Of course, back came the Eagles, their possession lasting 10 plays and driving 54 yard, although this time the Cowboys were able to keep them out of the end zone. The visitors finally settled on a 43-yard field goal, taking the lead again, but perhaps leaving the door open for Dallas with 9:51 remaining in the game.

And take advantage the Cowboys offense did. With Romo and Co. starting at their own 14-yard line after a holding penalty on the kickoff return, the quarterback soon hit Bryant on a 35-yard pass to the Philadelphia 43, found Witten two plays later for 36 yards to set up first-and-goal at the 4, and then put up the points with a short pass to Bryant on the right side, Dallas taking their first lead of the game, 31-27, with just over five minutes left on the clock.
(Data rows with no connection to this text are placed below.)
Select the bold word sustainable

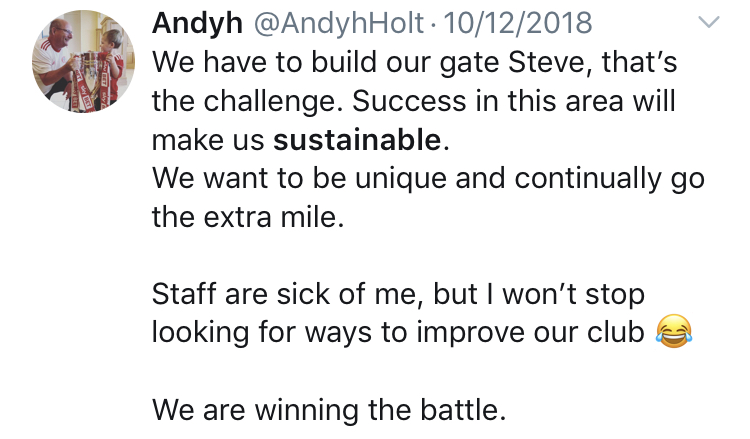(x=357, y=140)
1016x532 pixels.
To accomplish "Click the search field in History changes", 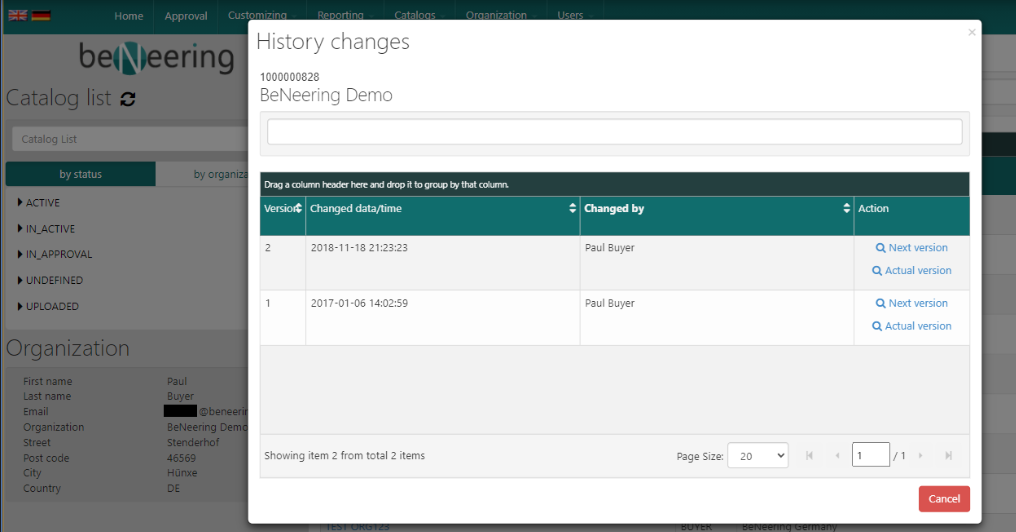I will click(614, 132).
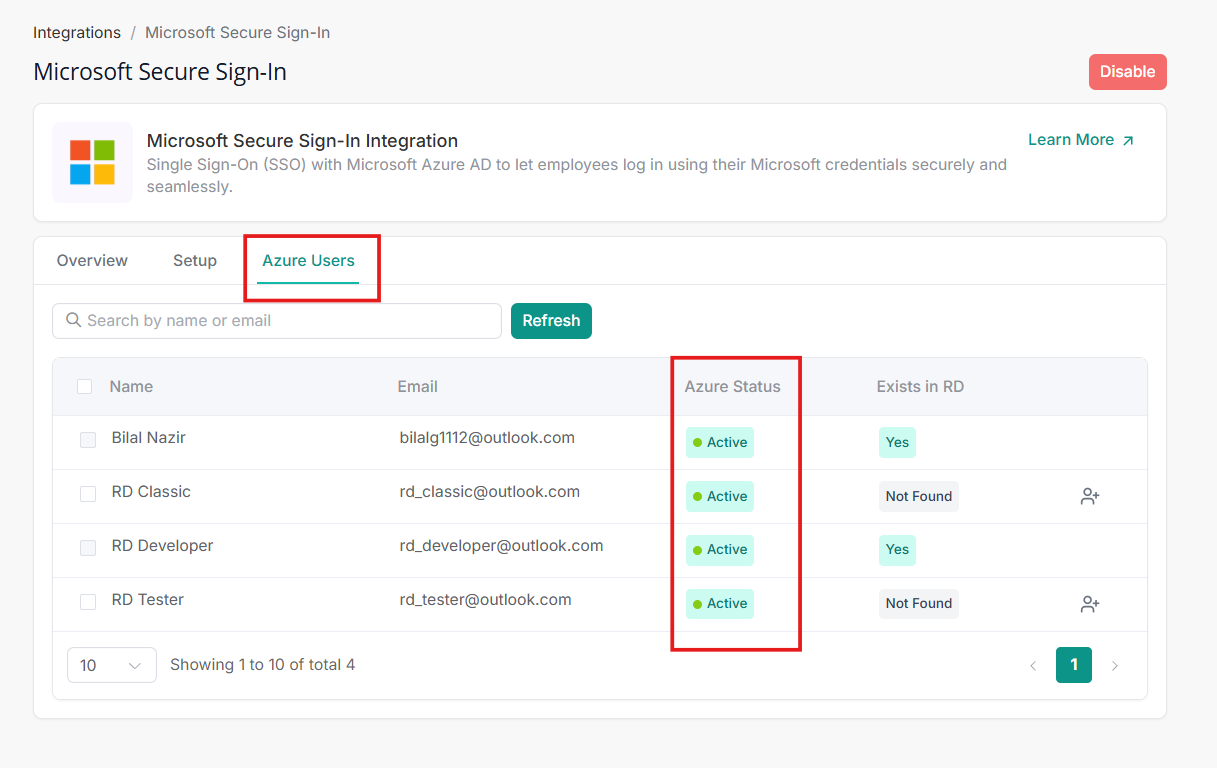
Task: Check the Bilal Nazir row checkbox
Action: [88, 440]
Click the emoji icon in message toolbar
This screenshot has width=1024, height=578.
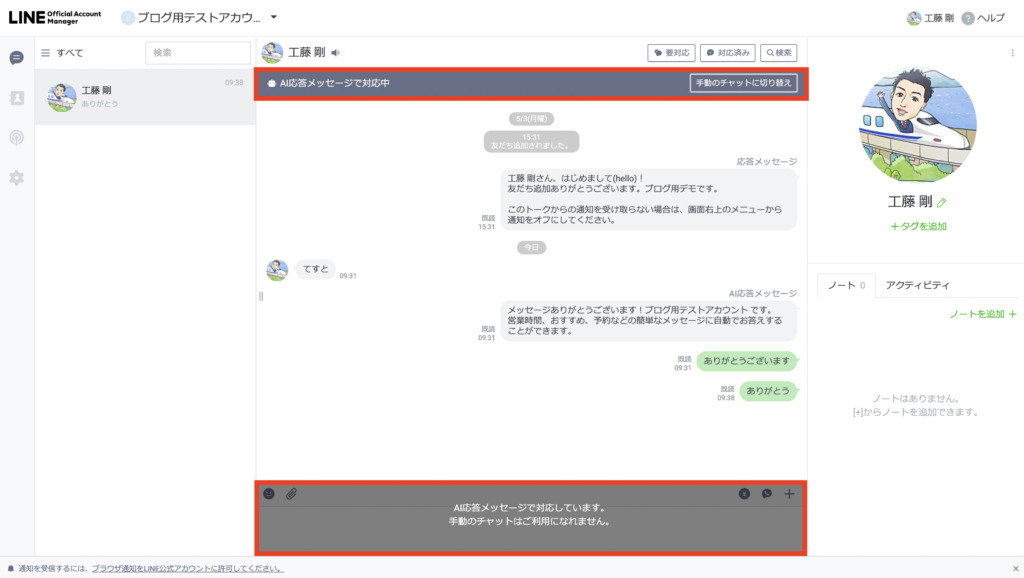[269, 493]
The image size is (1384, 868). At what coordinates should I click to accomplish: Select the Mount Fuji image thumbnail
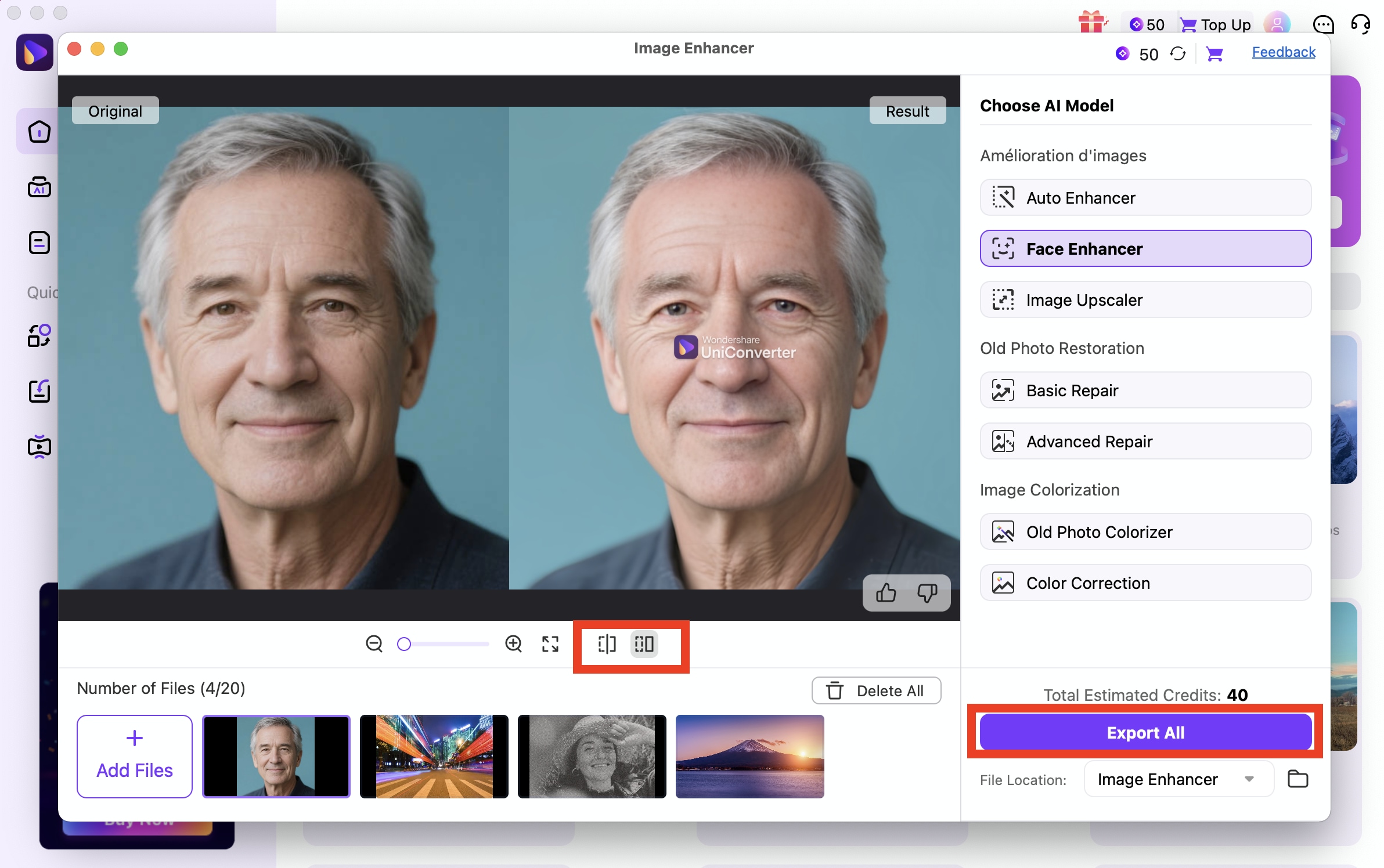[x=749, y=757]
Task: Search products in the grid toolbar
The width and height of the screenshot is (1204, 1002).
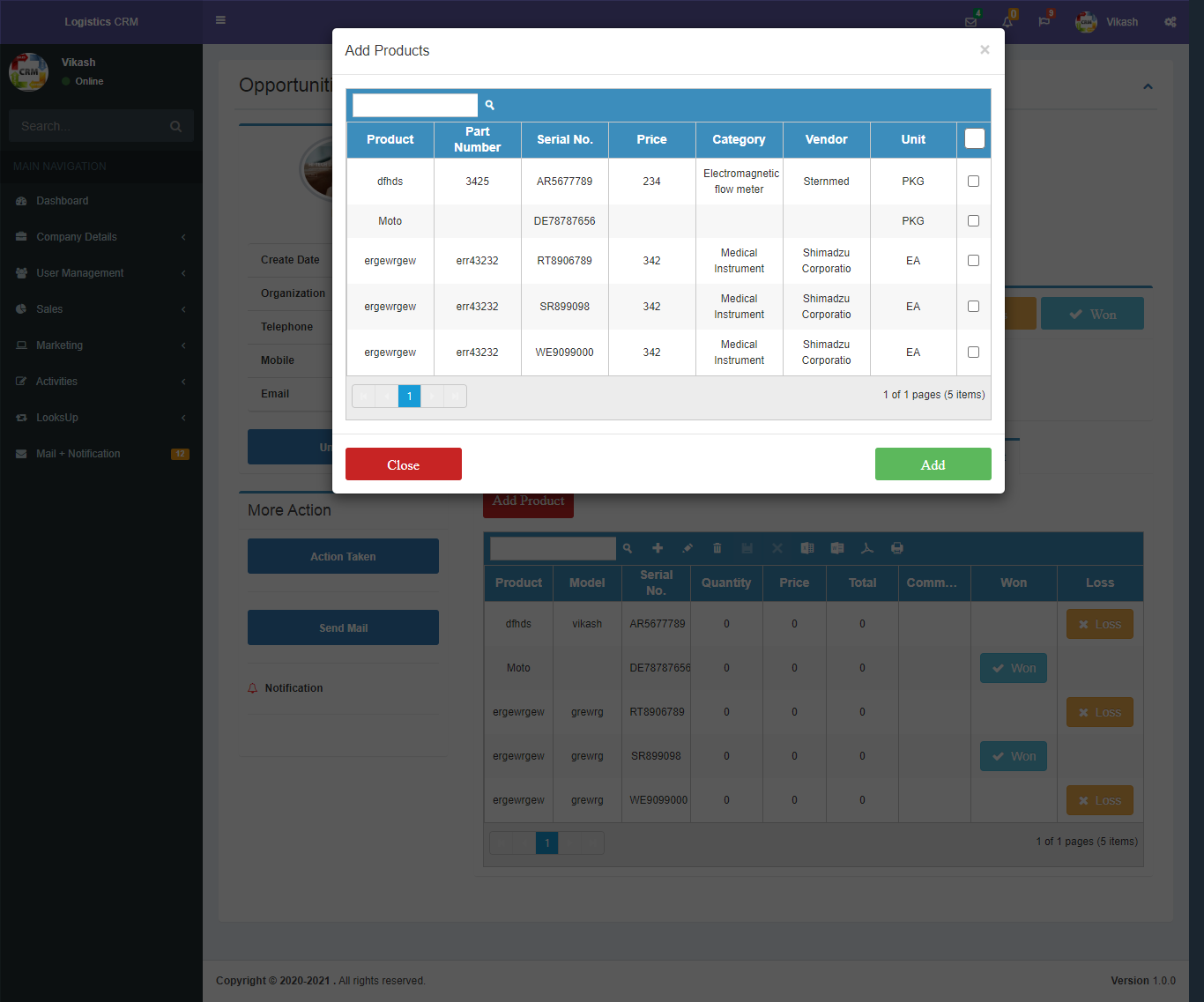Action: (x=627, y=547)
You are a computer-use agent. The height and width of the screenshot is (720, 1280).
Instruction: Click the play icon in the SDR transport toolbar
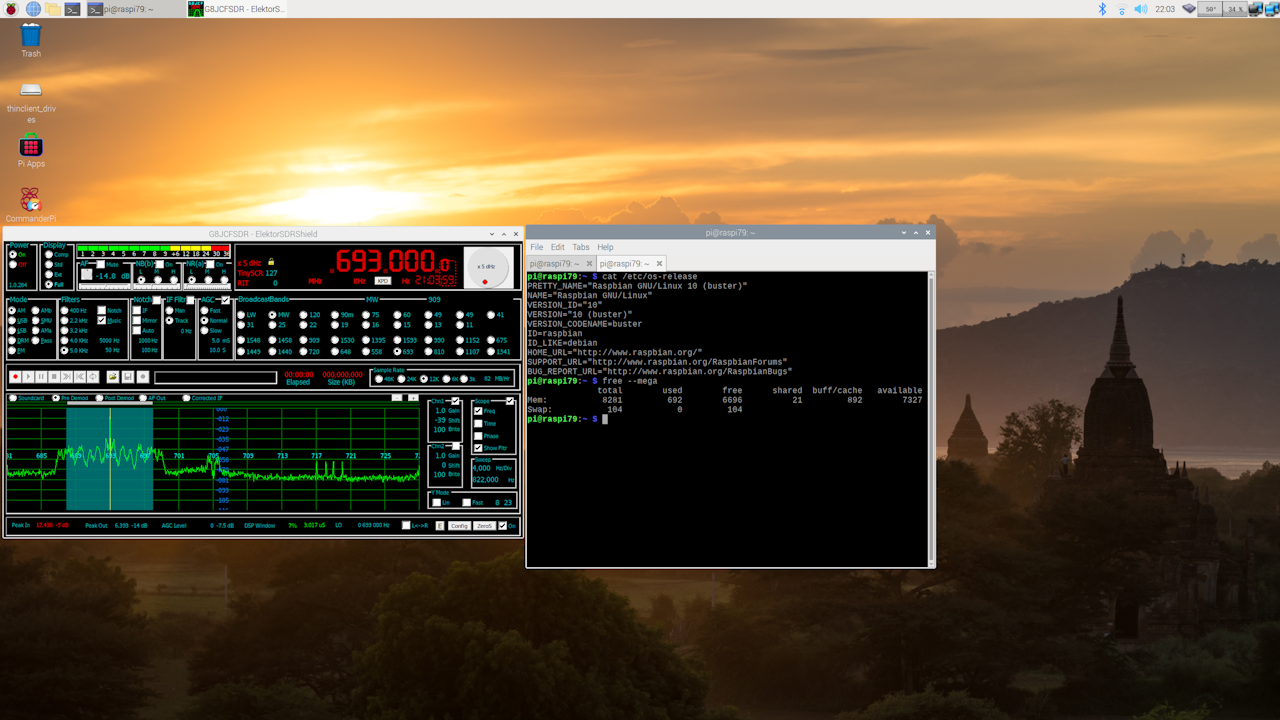[28, 378]
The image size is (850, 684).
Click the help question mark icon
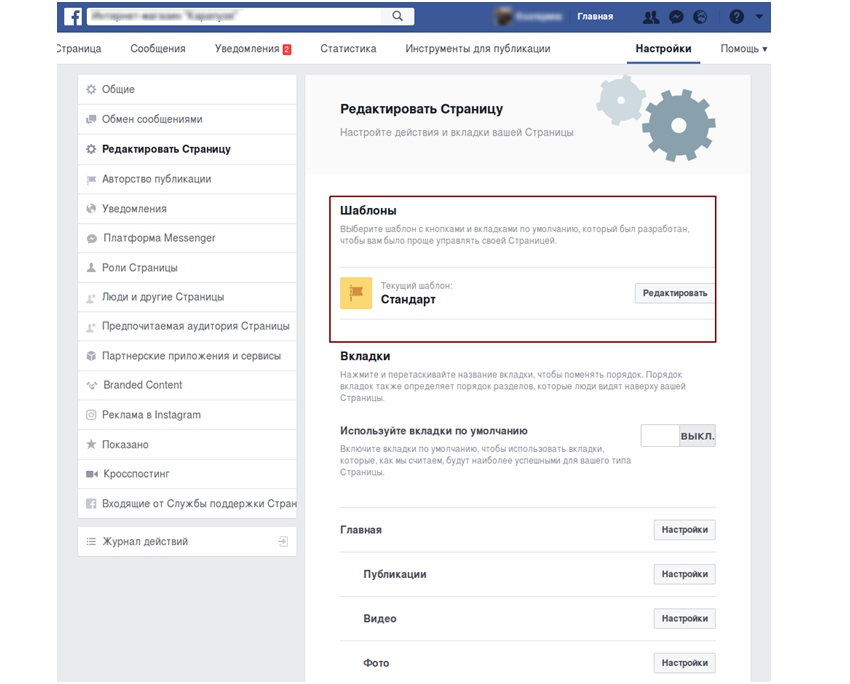[x=737, y=17]
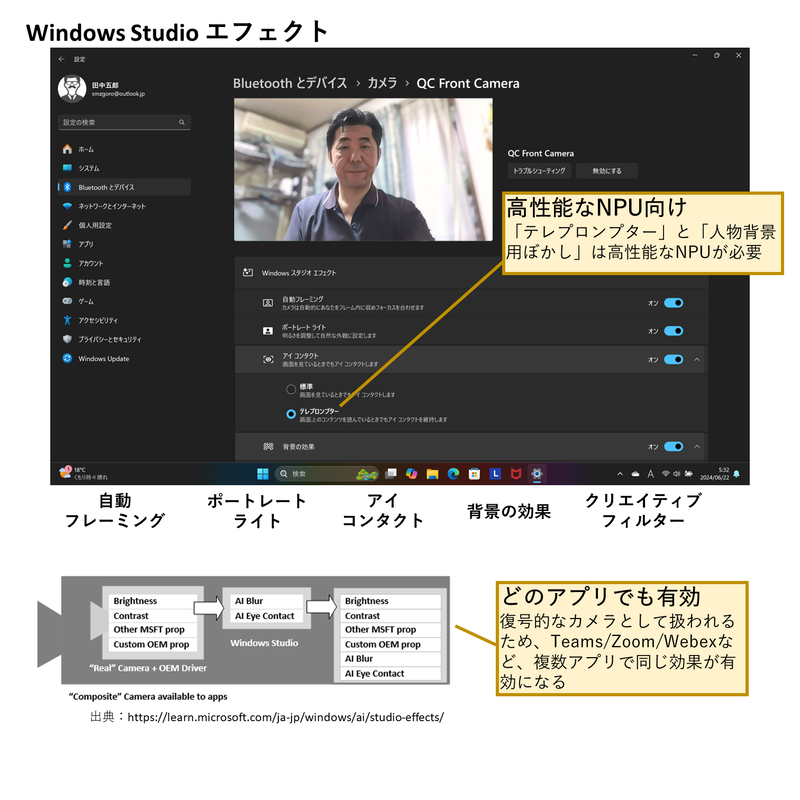Select ホーム in the Settings navigation
Image resolution: width=800 pixels, height=800 pixels.
(x=85, y=150)
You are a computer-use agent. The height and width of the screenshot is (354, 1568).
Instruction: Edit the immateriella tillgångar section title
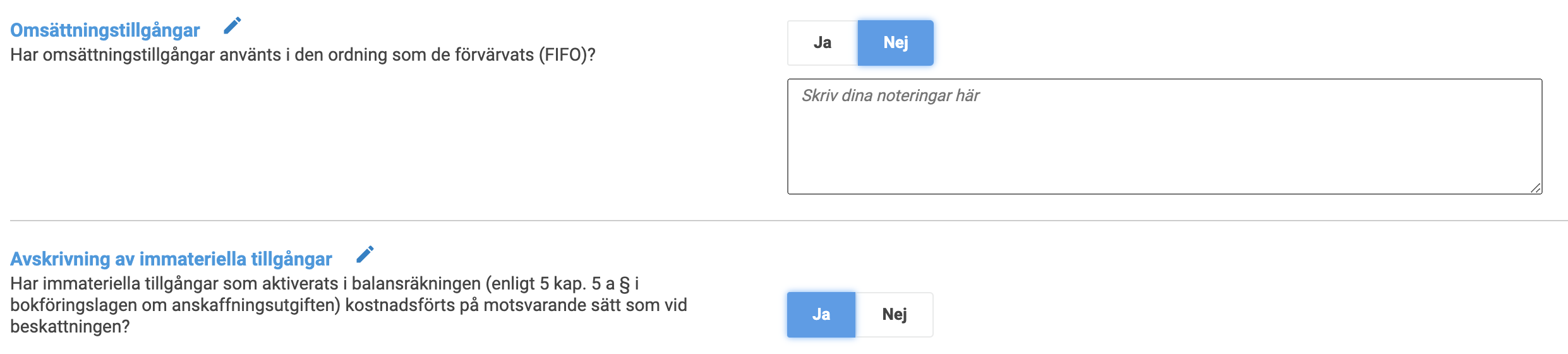tap(365, 254)
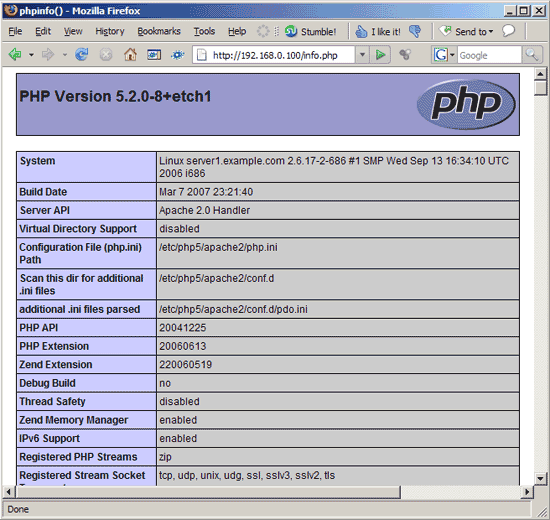
Task: Open the Google search engine selector dropdown
Action: click(x=452, y=55)
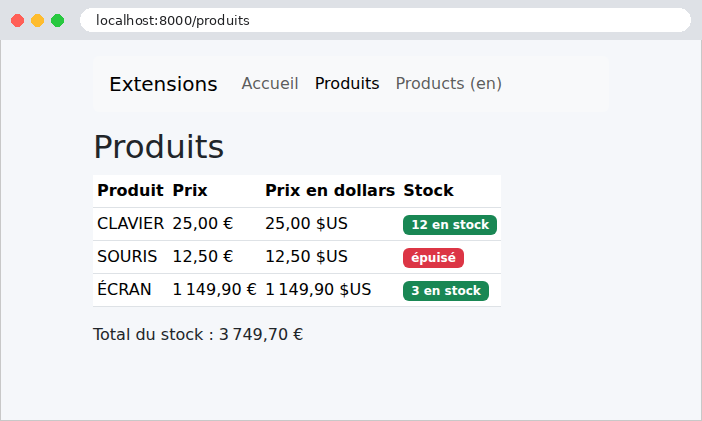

Then the beleaguered defense came through when it was needed most. Philadelphia had worked its way out to its own 41-yard line when Brown powered up the middle only to have nose tackle Josh Brent knock the ball loose. Right there to scoop up the prize was cornerback Morris Claiborne, who proceeded to speed untouched 50 yards for the touchdown, giving Dallas an insurmountable 38-27 advantage.

But as previously stated, nothing is ever easy with this Cowboys' team. After the Cowboys stopped the Eagles on fourth-and-13 to take over possession, they couldn't do anything with the ball themselves and so were forced to punt it away from their own 35-yard line. Return man Damaris Johnson took the boot from his own 2-yard line, broke out of the pack and to the right sideline, going the distance for a 98-yard punt return.

With the score at 38-33, the Eagles then elected to go for the two-point conversion, and though Foles had Brown wide open underneath for an easy score, the quarterback instead elected to try and connect with Avant in the back of the end zone. The pass sailed wide, incomplete.

Philadelphia then gave it one last gasp, but Witten came down with the onside kick, Romo taking a knee to secure the win.

With the victory, the Cowboys improved their record to .500 once again on the year, sitting at 6-6 with their playoff hopes still alive and all eyes on the division rival Giants-Redskins game on Monday night.